Sarah Luetke, founder and CEO Sound Dental Care, joins Suzanne to talk about breakthroughs in geriatric dental care and services. COVID changed a lot of things for a lot of people, and the pandemic really sped up tele-dentistry and mobile dentistry. If you Google mobile dentistry, there are many many people - providers, whether it be dentists, hygienists, dental therapists, denturists - starting to be mobile. Thinking outside of the box of traditional dentistry is really opening up doors. Tele-dentistry allows an offsite dentist to supervise a hygienist or diagnose something and give them permission to treat a patient in a different way.
If you have a senior loved one who's in a senior living community or goes to a community center, there are are services available for people who might not necessarily be able to make it into a dental office to bring dental care to them.
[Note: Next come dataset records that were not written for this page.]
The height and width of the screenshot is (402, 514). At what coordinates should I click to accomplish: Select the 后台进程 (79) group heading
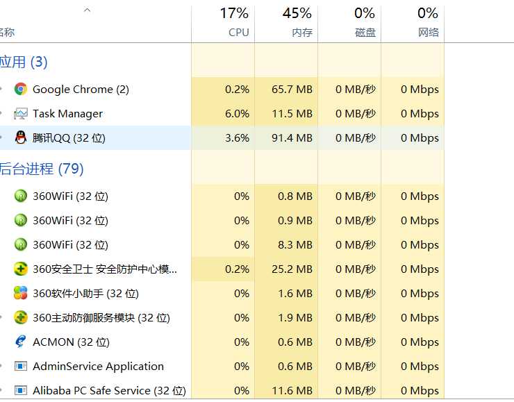(x=41, y=169)
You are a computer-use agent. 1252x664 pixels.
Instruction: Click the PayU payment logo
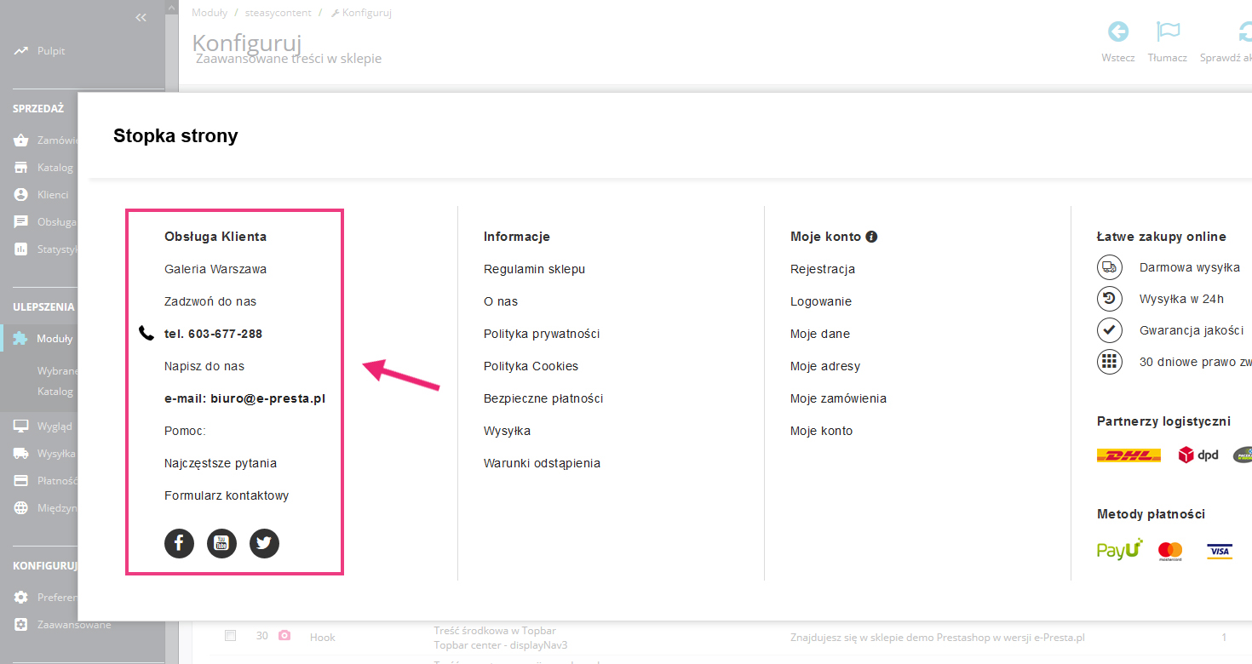[x=1119, y=550]
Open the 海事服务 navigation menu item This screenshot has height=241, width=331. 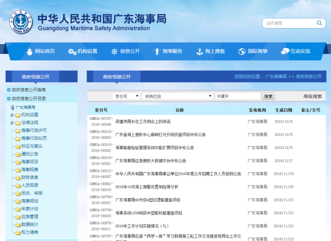point(172,51)
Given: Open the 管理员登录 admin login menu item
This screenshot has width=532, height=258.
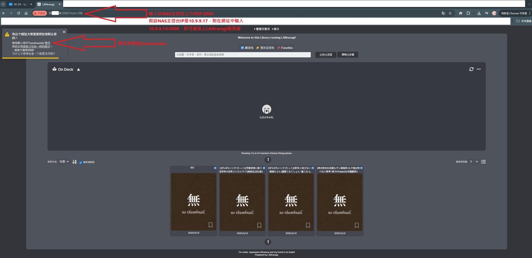Looking at the screenshot, I should tap(262, 29).
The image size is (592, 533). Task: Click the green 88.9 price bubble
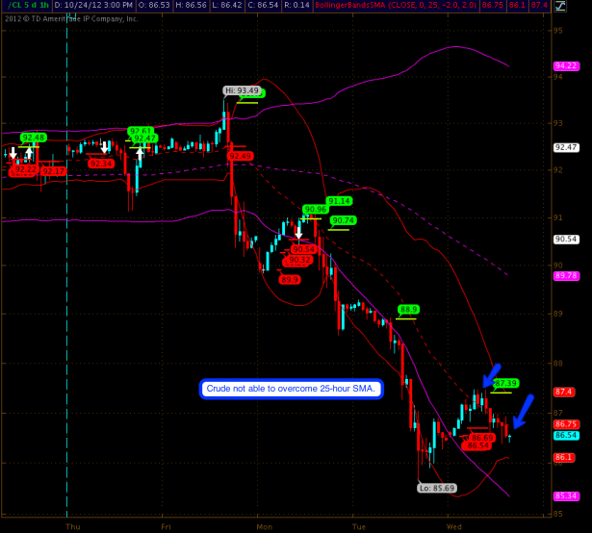click(x=408, y=309)
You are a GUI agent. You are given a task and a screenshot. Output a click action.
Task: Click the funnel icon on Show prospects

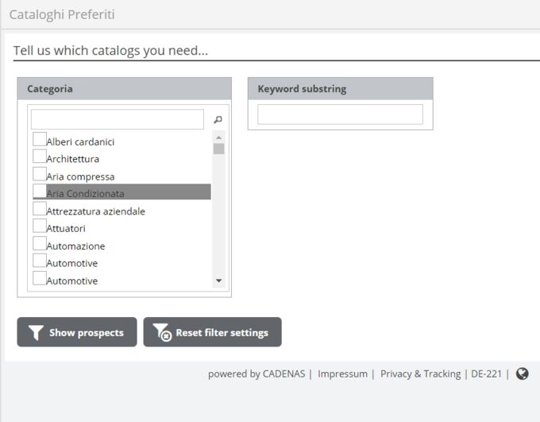(36, 333)
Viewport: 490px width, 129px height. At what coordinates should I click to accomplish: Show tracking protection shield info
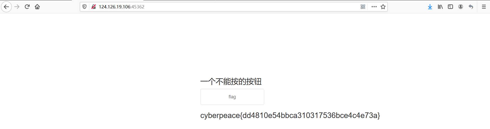84,7
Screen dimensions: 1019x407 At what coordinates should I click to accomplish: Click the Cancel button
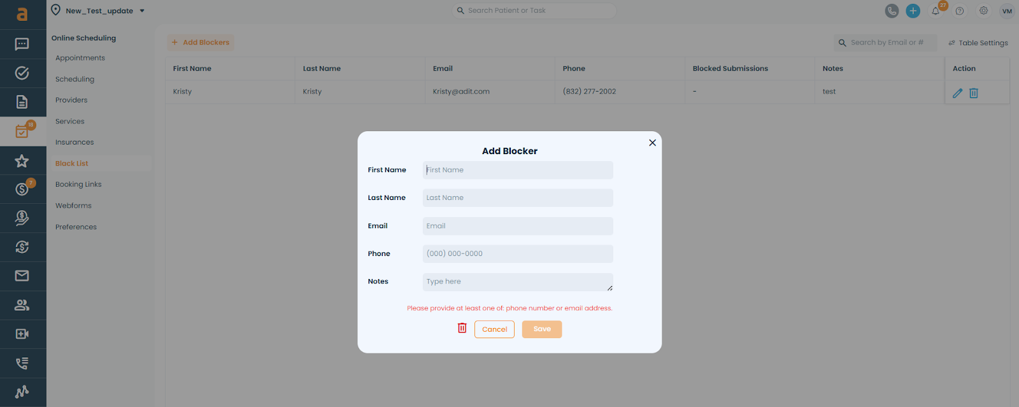(494, 329)
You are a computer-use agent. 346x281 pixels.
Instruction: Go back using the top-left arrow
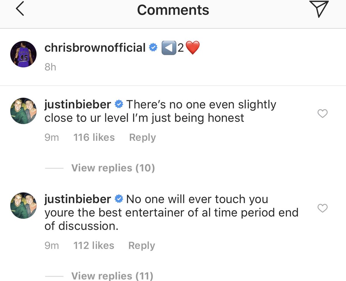(20, 10)
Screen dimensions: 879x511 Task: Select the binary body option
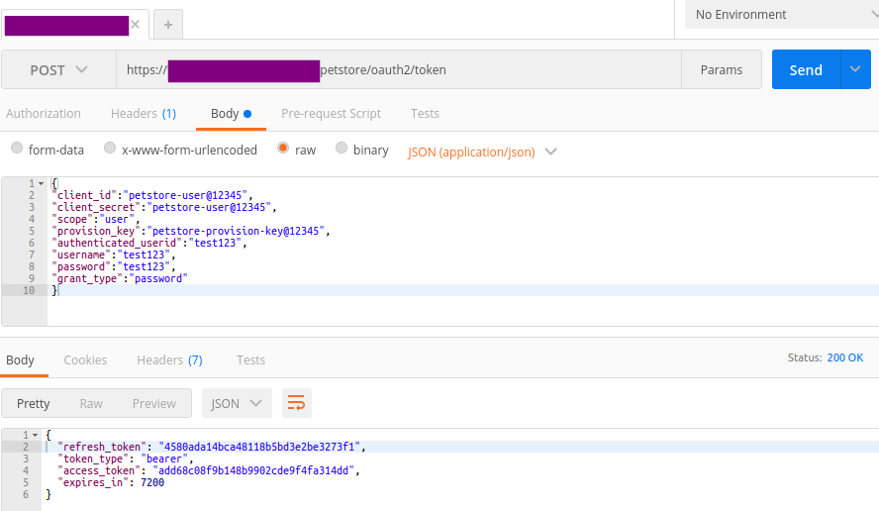[342, 150]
Washington state law that allows hygienists to operate independently in certain settings: Sound Dental Care only cares for patients 65 and older at nursing homes and senior centers. As a mobile firm, she has less overhead and be more mindful of seniors on fixed incomes, anyone that no longer has an active paycheck coming in. And oftentimes people no longer have dental insurance once they are no longer with their employer dental insurance.
The pandemic evolved mobile dentistry. When Sound Dental Care started in 2016, they did bring a dental chair with them into the senior living community - a patient chair, dental chair, and an operator chair, as well as the whole ultrasonic, suction, and everything else you'd see have at a dental office. But due to the pandemic, a lot of these facilities could not buy state mandates to let patients out of their room. For her hygiene practice, she prefers to take everything into the building. As a denturist, she has a mobile denture van; the patient is still in the building, but if she need to go do something with their dentures, she has a lab right there. There are other providers that have patients come into their van or their motor home for services. But Sound Dental Care works with patients who need assistance moving about, and they're higher-risk patients, so they are better cared for in the building. And that makes sense, too, because staff is there, in case of a problem, with a dementia patient who might have a panic attack.
Sound Dental Care does many preventative type treatments, including alternative palliative care with silver diamine fluoride. It used to be used in the United States, but we shifted to the use of local anesthetic, drilling and filling, and when patients started thinking cosmetically. It is a liquid antimicrobial containing silver and fluoride, and silver ions, and it halts decay in a cavity or a tooth that's broken off.